As we have seen, there is a tendency to overemphasise the role of Islam in problems pertaining to Muslim migrants and societies, while disregarding heteronormative impact of westernisation and the transversal influence of Christian or leftist patterns of religiosity or political radicalisation.
We cannot understand'Islamic fundamentalism'outside a transversal study of how established religions see themselves in the globalisation era. This transversality involves not a comparative study of the Qu'ran, the Bible and the Torah, but a quest to define what a religion is. Common features of religiosity among born-again or'true'believers include the crisis of a social authority of religion, the delinking of religious and cultural patterns, the constitution of religious communities on the basis of an individual self-definition of'me as a believer', the explicit criticism of'non-religious elements', and the will to the true tenets of the religion.
More important, however, the experience of living as a minority in a secular or even pagan world is a common topic of a discussion among such believers, wether Hindu, Christian, Jewish or Muslim.

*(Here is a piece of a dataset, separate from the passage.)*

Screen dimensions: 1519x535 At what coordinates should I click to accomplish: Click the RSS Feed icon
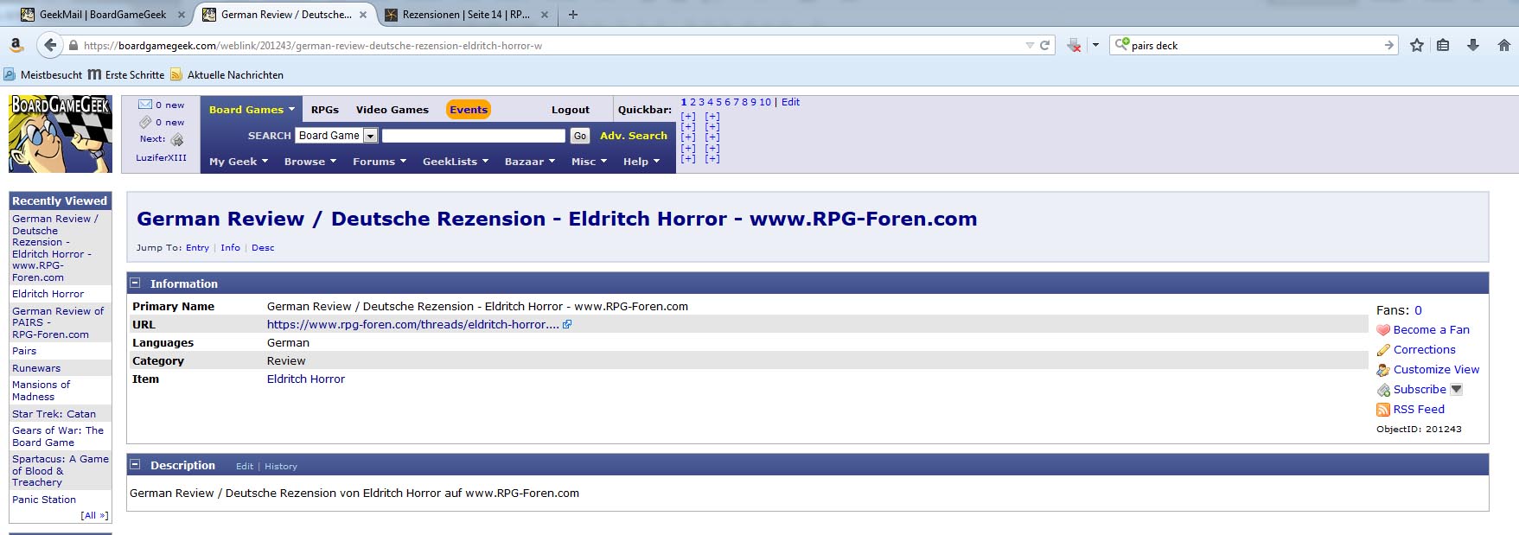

There are thus many commonalities between Christianity and Islam in responding to secularisation. Of course the reality of secularisation is debatable. Critics of the concept refute the notion that religion is waning and consider secularisation more and ideology than a sociological reality. It is true that secularisation is manifested differently in Western Europe and the United States. In both cases the role of religion in public life has nothing to do with the legal status of the church. In the United States, where there is constitutional separation between church and state, the expression of religiosity in political life is amandatory...

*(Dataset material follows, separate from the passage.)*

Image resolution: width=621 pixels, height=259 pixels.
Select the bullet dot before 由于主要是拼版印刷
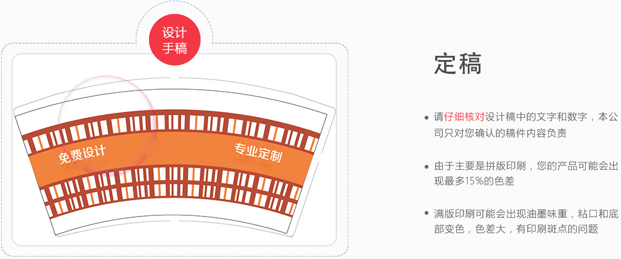click(426, 166)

The contemporary religious revival in Islam is targeting society more than the state and calling to the individual's spiritual needs. This leads to multiform expression of religious practice and discourse, wich are linked with social movements as well as group or individual strategies. The Islamist myth was that of the unification of the religious and the political; post-Islamism means that both spheres are autonomous, despite the wiches of the actors concerned.
Post-Islamism does not go hand in hand with a decline of religion; rather it expresses the crisis of the relationship religion and politics and between religion and the state, as well as a trend towards a fragmentation of religious identity and authority, a blossoming of new and different forms of religiosity that might be antagonistic towards each other, and paradoxically a blurring of the lines between Hinduism, Christianity, Judaism and Muslim religiosity (not dogmas, of course). This is coupled with a reinforcement of'imagined identities', from religious communities to invented neo-ethnic, or even racial, denomination....

In the West secularisation is seen as a prerequisite for democratisation, but in the Middle East it is mostly associated with dictatorship. The contradiction of secularists in many Muslim countries is that they favour state control of religion and often ignore or even suppress traditional and popular expression of it. The neo-fundamentalist answer is dawah (or da'wat).